* **SUPPLIED MATERIAL**:
********

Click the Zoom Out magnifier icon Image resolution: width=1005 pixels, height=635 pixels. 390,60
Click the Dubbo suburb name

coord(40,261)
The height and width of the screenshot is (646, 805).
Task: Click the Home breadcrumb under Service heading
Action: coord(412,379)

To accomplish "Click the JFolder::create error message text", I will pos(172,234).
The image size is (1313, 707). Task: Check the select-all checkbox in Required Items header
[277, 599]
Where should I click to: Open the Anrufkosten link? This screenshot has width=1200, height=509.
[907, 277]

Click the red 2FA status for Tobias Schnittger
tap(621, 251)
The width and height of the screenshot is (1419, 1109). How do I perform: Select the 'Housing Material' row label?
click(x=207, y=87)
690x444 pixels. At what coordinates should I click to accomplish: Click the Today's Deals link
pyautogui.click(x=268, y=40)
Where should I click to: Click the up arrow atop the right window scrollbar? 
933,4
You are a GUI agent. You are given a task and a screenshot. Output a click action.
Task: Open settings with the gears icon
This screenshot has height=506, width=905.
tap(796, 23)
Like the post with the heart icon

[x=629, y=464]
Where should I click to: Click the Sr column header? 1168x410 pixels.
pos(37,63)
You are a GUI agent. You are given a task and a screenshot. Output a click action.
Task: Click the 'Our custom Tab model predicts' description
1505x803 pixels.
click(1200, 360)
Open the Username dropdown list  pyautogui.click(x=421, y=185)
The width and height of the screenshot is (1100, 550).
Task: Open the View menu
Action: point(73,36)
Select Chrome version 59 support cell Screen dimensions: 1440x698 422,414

********

* **TASK DETAILS**: Your task is to reproduce the entire listing exactly as it appears.

* **SOLUTION TO THIS TASK**:
Click the Zoom Out magnifier icon Image resolution: width=1005 pixels, height=635 pixels. 390,60
Click the Dubbo suburb name

coord(40,261)
The height and width of the screenshot is (646, 805).
Task: Click the Home breadcrumb under Service heading
Action: coord(412,379)

To accomplish "Click the JFolder::create error message text", I will pos(172,234).
The image size is (1313, 707). Task: Check the select-all checkbox in Required Items header
[277, 599]
Where should I click to: Open the Anrufkosten link? This screenshot has width=1200, height=509.
[907, 277]

Click the red 2FA status for Tobias Schnittger
tap(621, 251)
The width and height of the screenshot is (1419, 1109). How do I perform: Select the 'Housing Material' row label?
click(x=207, y=87)
690x444 pixels. At what coordinates should I click to accomplish: Click the Today's Deals link
pyautogui.click(x=268, y=40)
Where should I click to: Click the up arrow atop the right window scrollbar? 
933,4
You are a GUI agent. You are given a task and a screenshot. Output a click action.
Task: Open settings with the gears icon
This screenshot has height=506, width=905.
tap(796, 23)
Like the post with the heart icon

[x=629, y=464]
Where should I click to: Click the Sr column header? 1168x410 pixels.
pos(37,63)
You are a GUI agent. You are given a task and a screenshot. Output a click action.
Task: Click the 'Our custom Tab model predicts' description
1505x803 pixels.
click(1200, 360)
Open the Username dropdown list  pyautogui.click(x=421, y=185)
The width and height of the screenshot is (1100, 550).
Task: Open the View menu
Action: point(73,36)
Select Chrome version 59 support cell Screen dimensions: 1440x698 422,414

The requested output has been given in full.